Todos tenemos nuestro Minuto de Gloria. Ahora todos tenemos nuestro Minuto de Gloria. Un minuto compartido, triste, al que tememos y odiamos, a la vez que lo amamos y lo esperamos ansiosamente. Puede resultar de él la mayor de las frustraciones o el mejor de los éxitos. Pero, ¿de qué sirve? Es una frustración o un éxito inmediatos y fugaces, principalmente porque ese minuto nos lo han dado, nadie se lo ha ganado. Antes, nadie tenía un Minuto. Tenía Años de Gloria, normalmente. Incluso era recordado después de su muerte. Porque trabajaban para ello. Pero ahora es un minuto; insuficiente, artificial, y dictado. Somos las marionetas que tienen su Minuto de Gloria para vivir en su Felicidad del Algodón de Azúcar. Empalagados y sabiendo que esto les acarreará la Obesidad de la Vida Facilona, pero que está admitida como parte de ese ciclo vital.
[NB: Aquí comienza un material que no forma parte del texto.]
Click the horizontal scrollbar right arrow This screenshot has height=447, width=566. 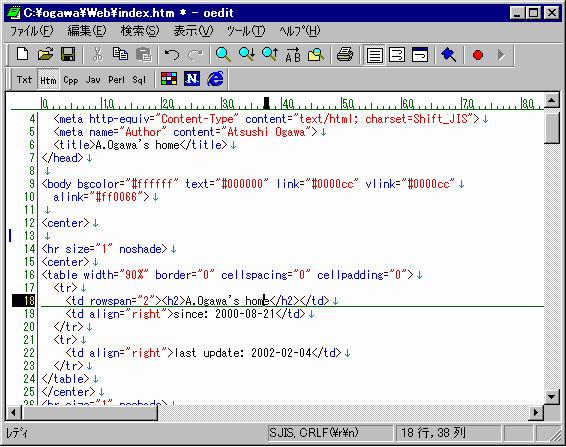(x=536, y=412)
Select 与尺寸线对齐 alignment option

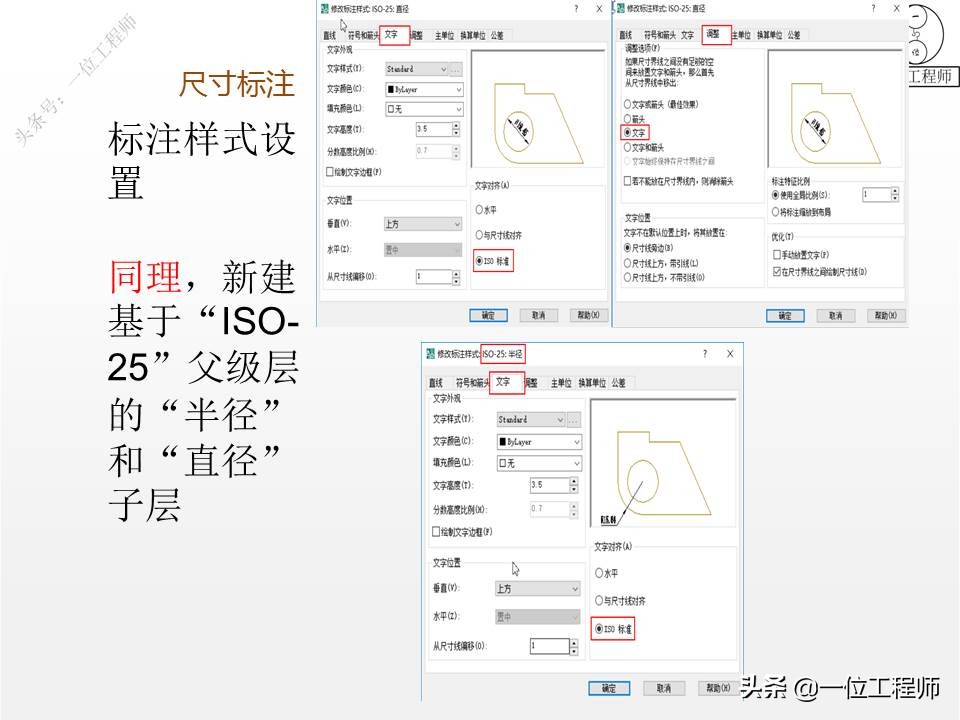coord(479,234)
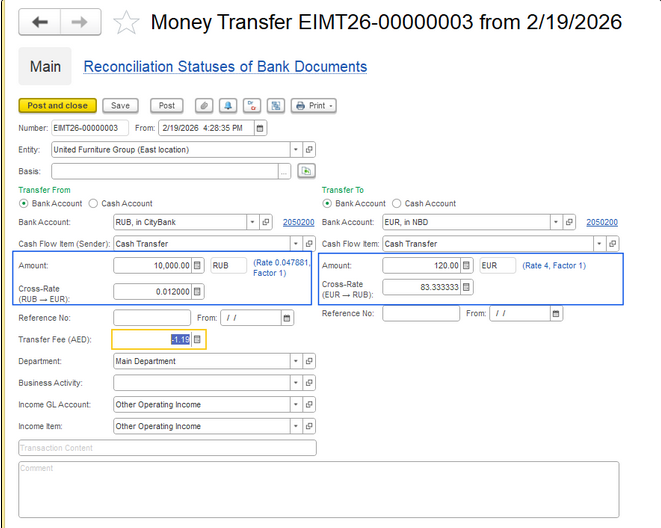Open Reconciliation Statuses of Bank Documents tab
This screenshot has width=661, height=528.
coord(225,67)

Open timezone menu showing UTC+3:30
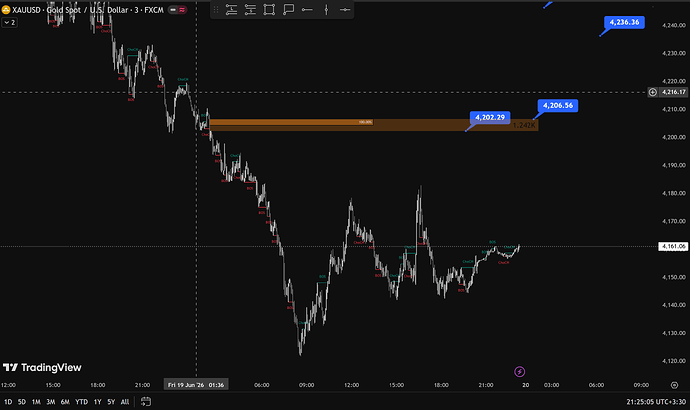(x=656, y=402)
Cole: casitas/fútbol o raro. Instituto: pasota o pelota. Universidad: follador innato o friki. En una fiesta: ropa pija o guarro. Trabajo: acomodado o vago. Casado o soltero. Niño y niña rubios con ojos azules o hijos heavys. Y después...La Nada.
Para todos aquellos que no entráis en estas clasificaciones. En el cole soñábais con tocar la guitarra, os manchábais de barro y jugábais al escondite cuando el resto decía que eso era para pequeños. Para los que nunca esquivais una mirada a los ojos. Para los que en el instituto o incluso en el colegio no os daba corte decir que os encantaba leer. También para los que eran capaces de hablar con un profesor de algún libro de Nietzsche y luego suspender su asignatura. Para los que son vistos como frikis por ser más cultos o más hábiles en una materia y follan lo mismo. Para el que en la fiesta se viste con la misma ropa que habitualmente y se lía con la novia del niño pijo.
Para todos aquellos que la han visto: el Águila de la Gloria. La Risa de la Locura.